# Source records:

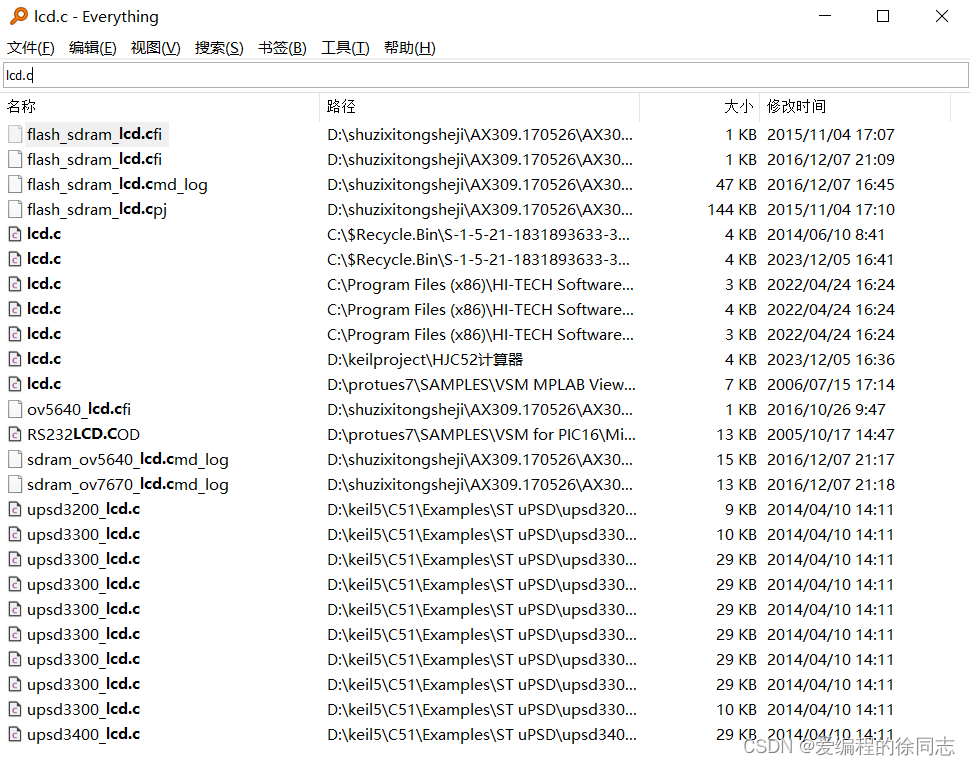
Task: Click the file icon beside ov5640_lcd.cfi
Action: 14,408
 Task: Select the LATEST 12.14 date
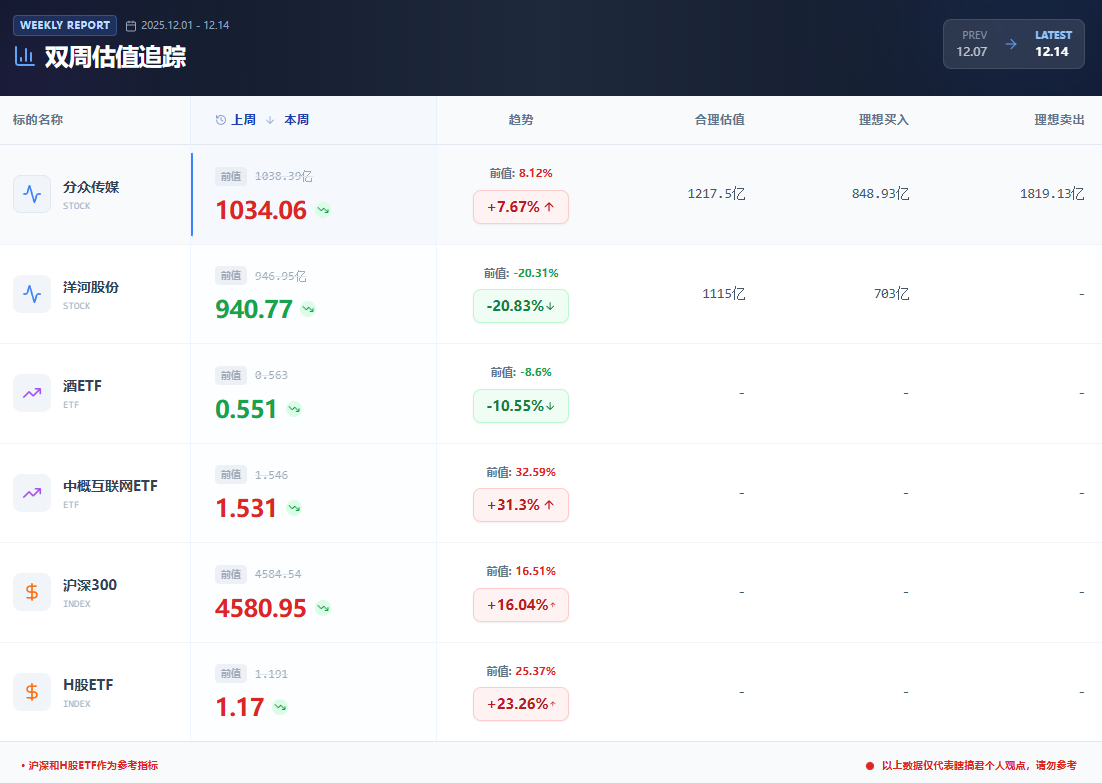pyautogui.click(x=1052, y=44)
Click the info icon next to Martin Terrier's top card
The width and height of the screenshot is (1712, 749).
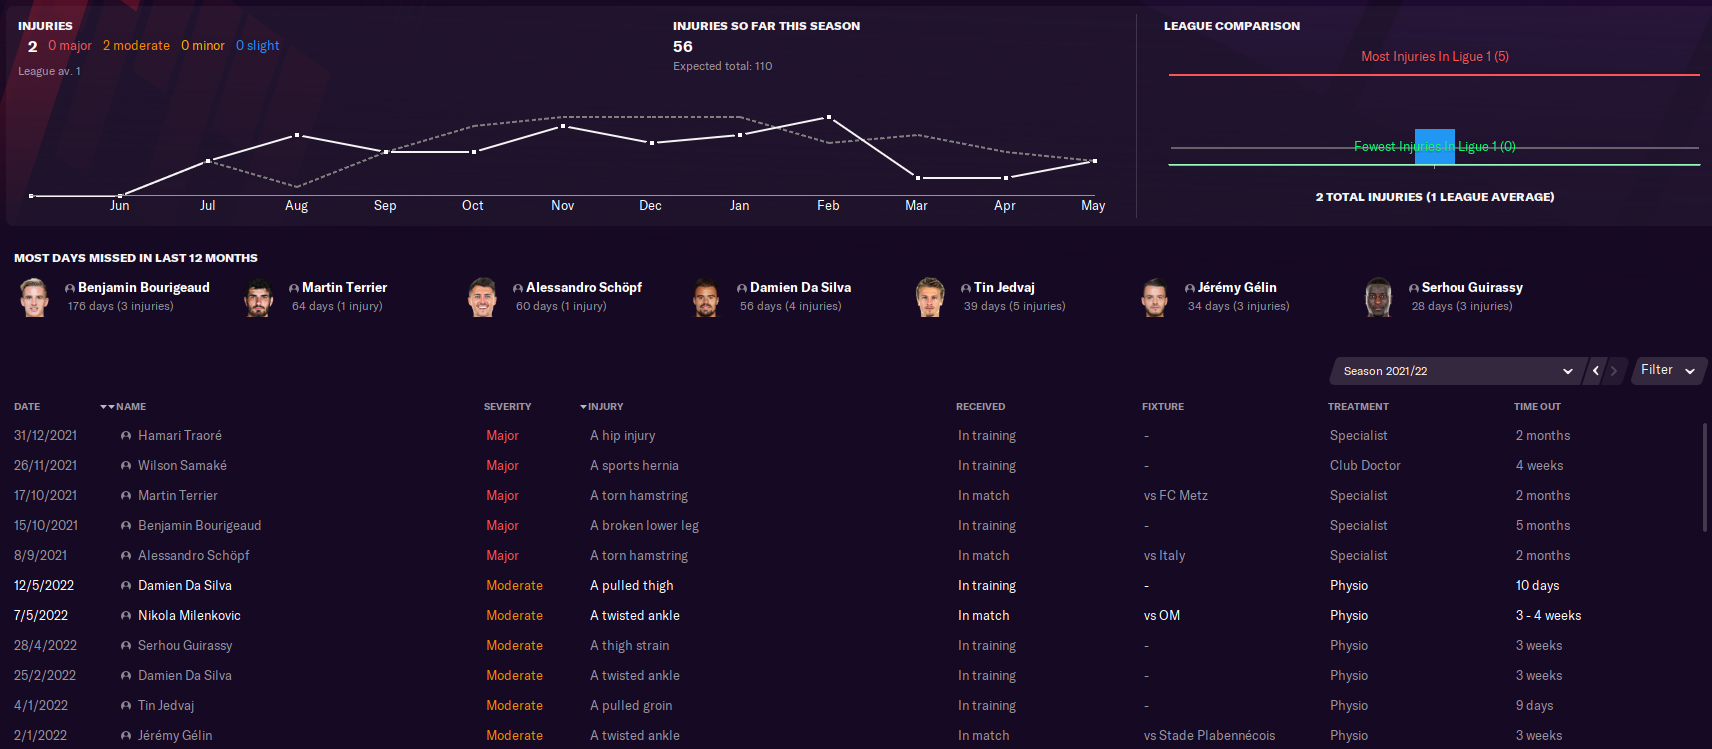coord(294,288)
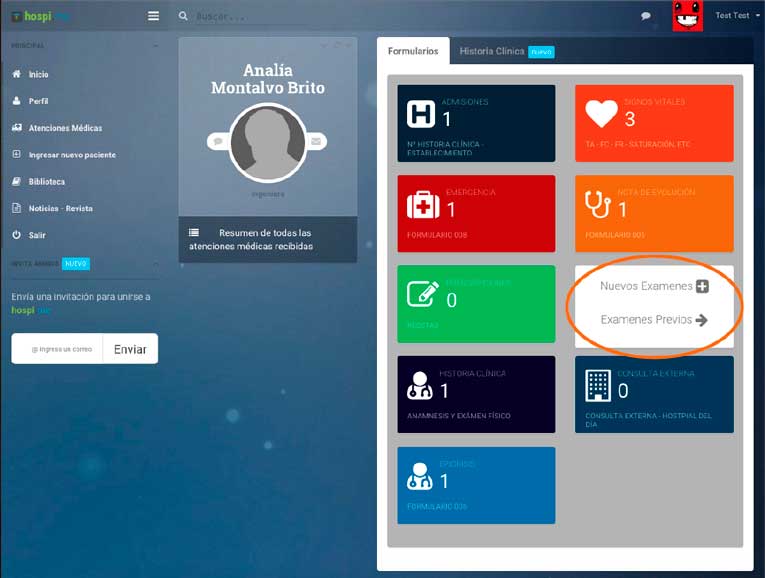Image resolution: width=765 pixels, height=578 pixels.
Task: Select the Formularios tab
Action: (x=413, y=51)
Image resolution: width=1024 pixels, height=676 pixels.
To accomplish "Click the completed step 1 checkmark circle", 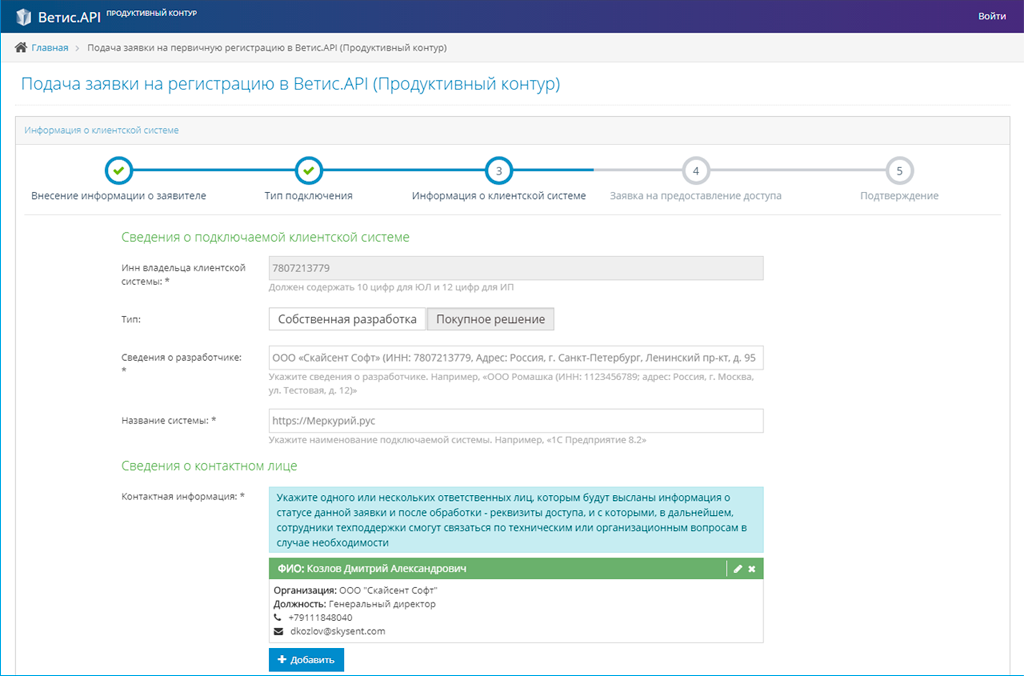I will point(119,171).
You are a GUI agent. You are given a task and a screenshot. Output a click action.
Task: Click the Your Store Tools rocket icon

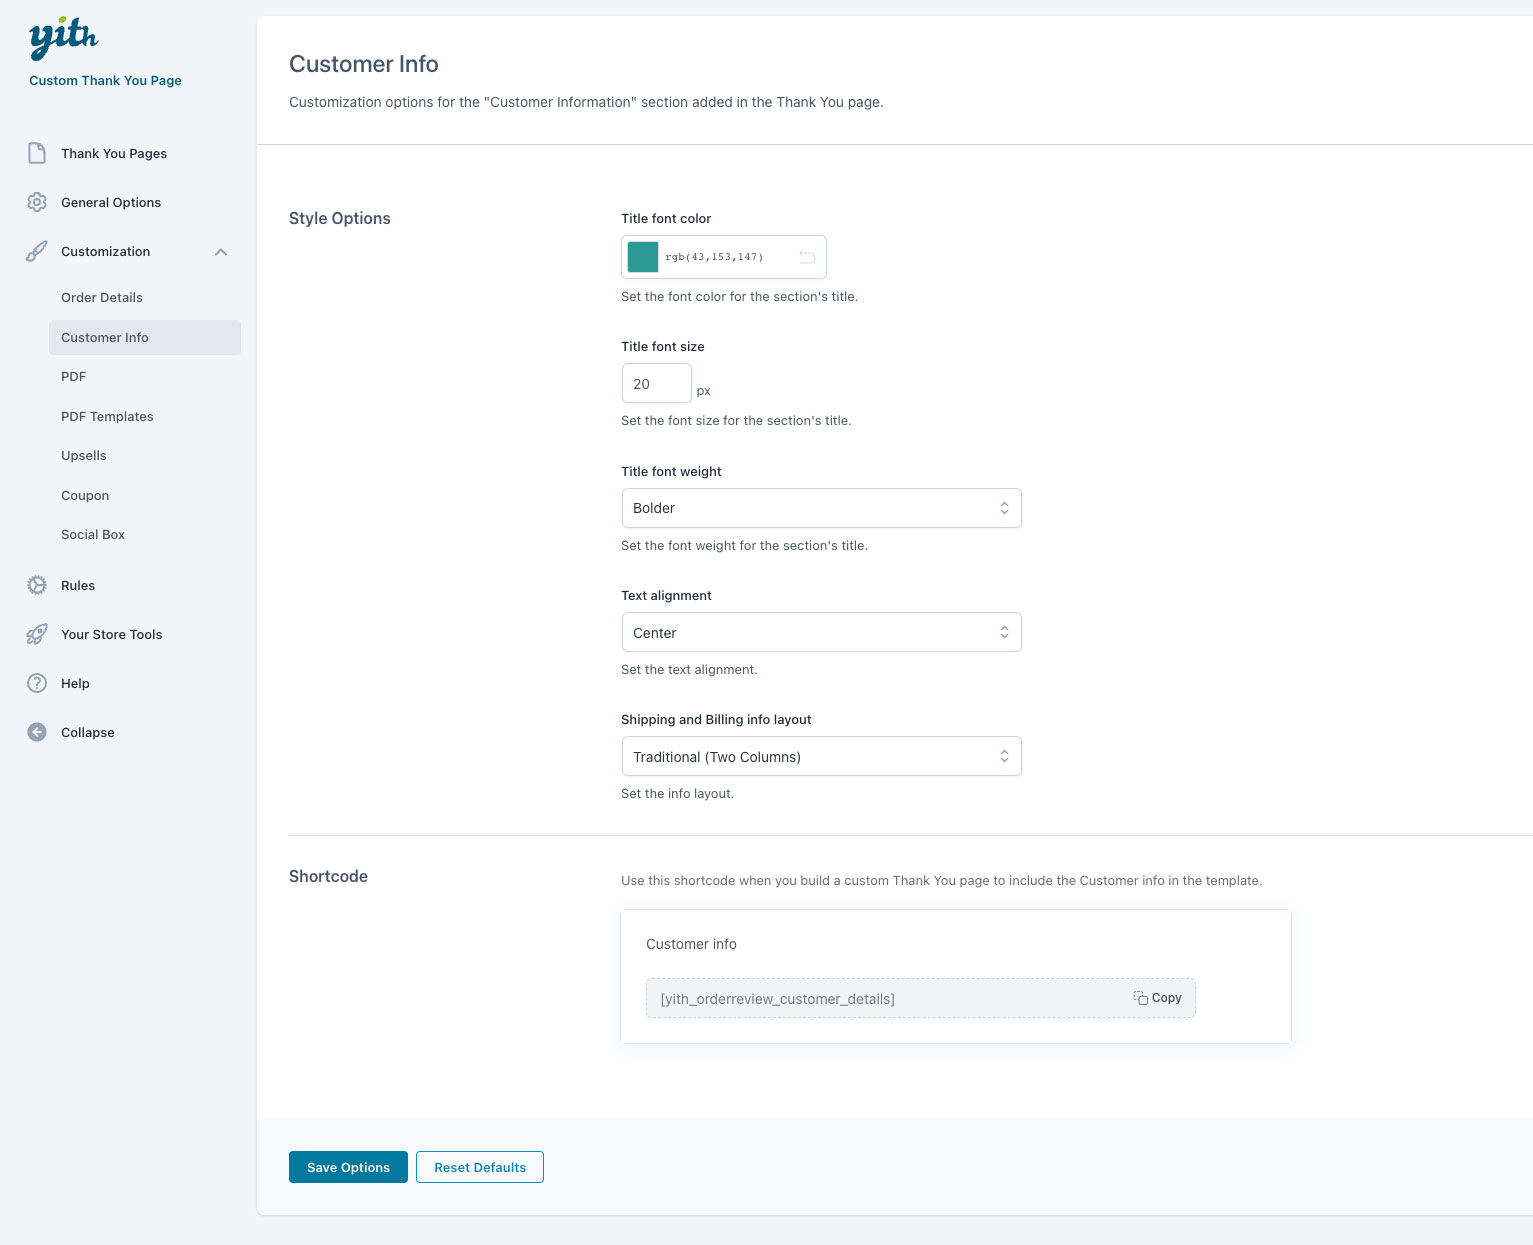(x=37, y=634)
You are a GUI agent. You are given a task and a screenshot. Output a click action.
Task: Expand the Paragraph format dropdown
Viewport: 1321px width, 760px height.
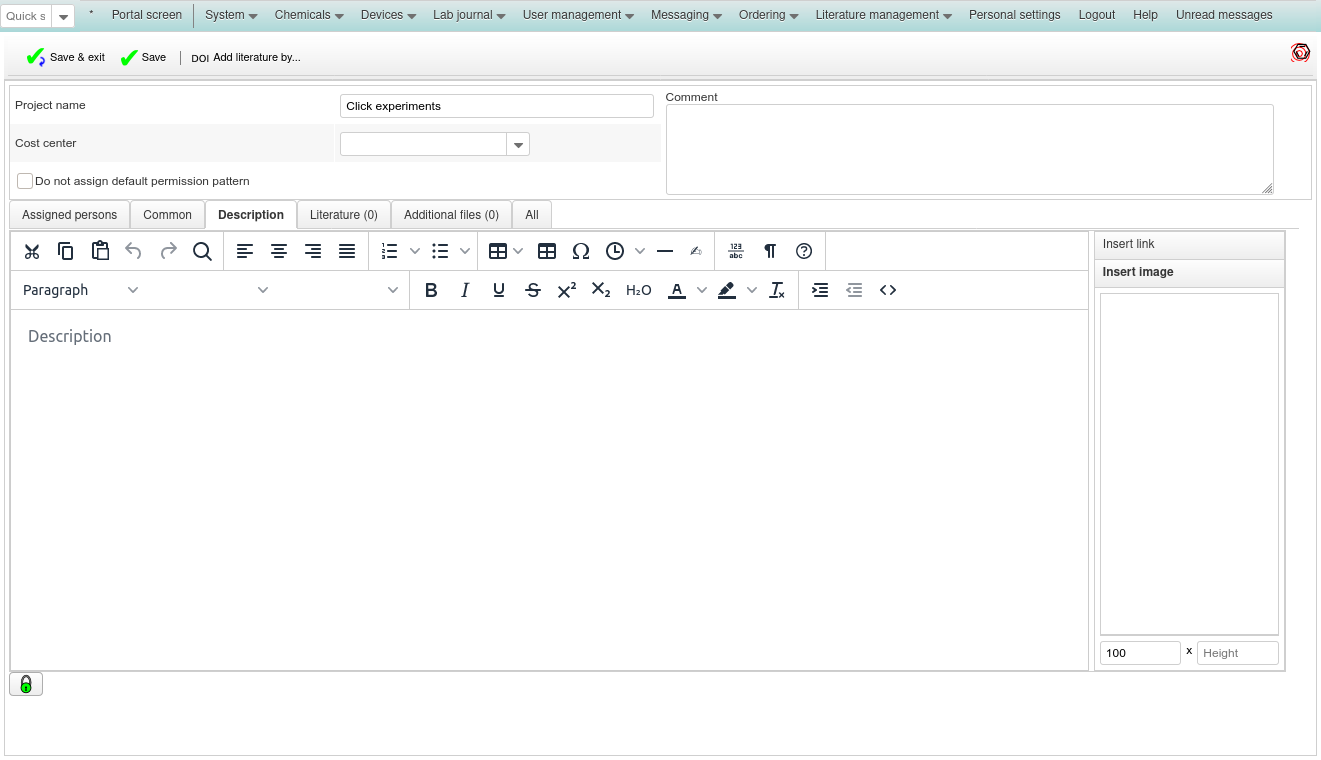80,290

# Task:
Leaving out the pictures, return exactly the lines from the one that contains "Task: Expand the Paragraph format dropdown" through the last line of the records above, inclusive.

# Exercise output:
Task: Expand the Paragraph format dropdown
Viewport: 1321px width, 760px height.
80,290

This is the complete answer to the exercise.